Whiskybreath
MIA

It did seem to be a bit silly, and very Politically Correct, not that the term was in use at the time, but the sentiment was in the birth canal, so to speak. When ATOs, WIS and cordon chaps got their first sight and smell of the results of a PIRA operation (it still feels wrong to call them that) the personal effects could be fairly awful; they certainly were for me.it's a dirty dangerous business, and it's best that realisation should come to you only on the first occasion that you're exposed to it?

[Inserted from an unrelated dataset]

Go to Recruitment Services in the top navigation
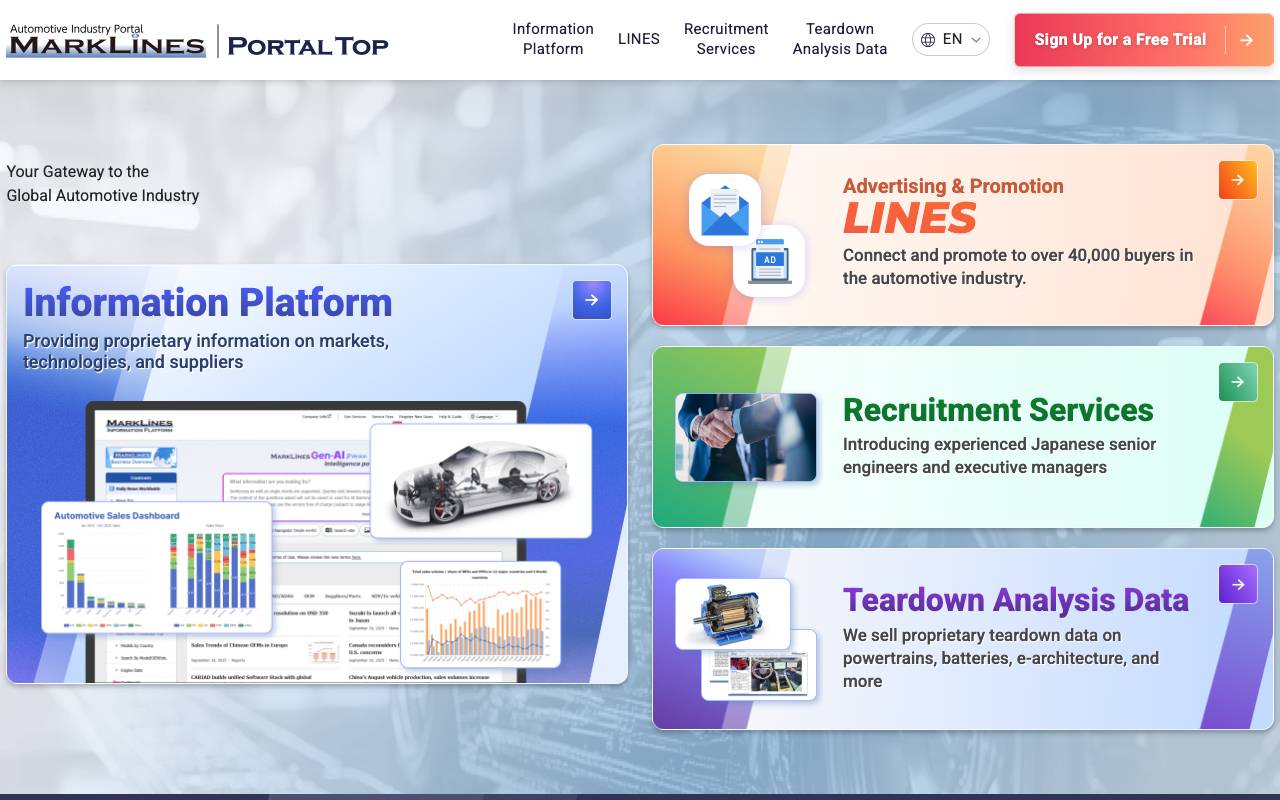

This isn't the place to go into all of that, but there's no doubt that the ghastly VD videos (Vietnam etc), horror pictures from PIRA own-goals, slaughtering sheep in E&E training etc give at least a veneer of objectivity to dealing with the sort of scene that any soldier has to deal with. More recent conflicts have ensured that (real) PTSD rates are very high, and it wouldn't surprise me that a great many of those cases weren't properly inoculated before the event.
Any Police force has to deal with it on a career-long basis. I'm sure that their academies do a thorough grounding before chucking the baby coppers onto the street; a number of old RUC grunts of my acquaintance were particularly undisturbed by that sort of scene (SOCOs; disgustingly sexist, racist, prejudiced in every normal way and drinkers of rough poteen).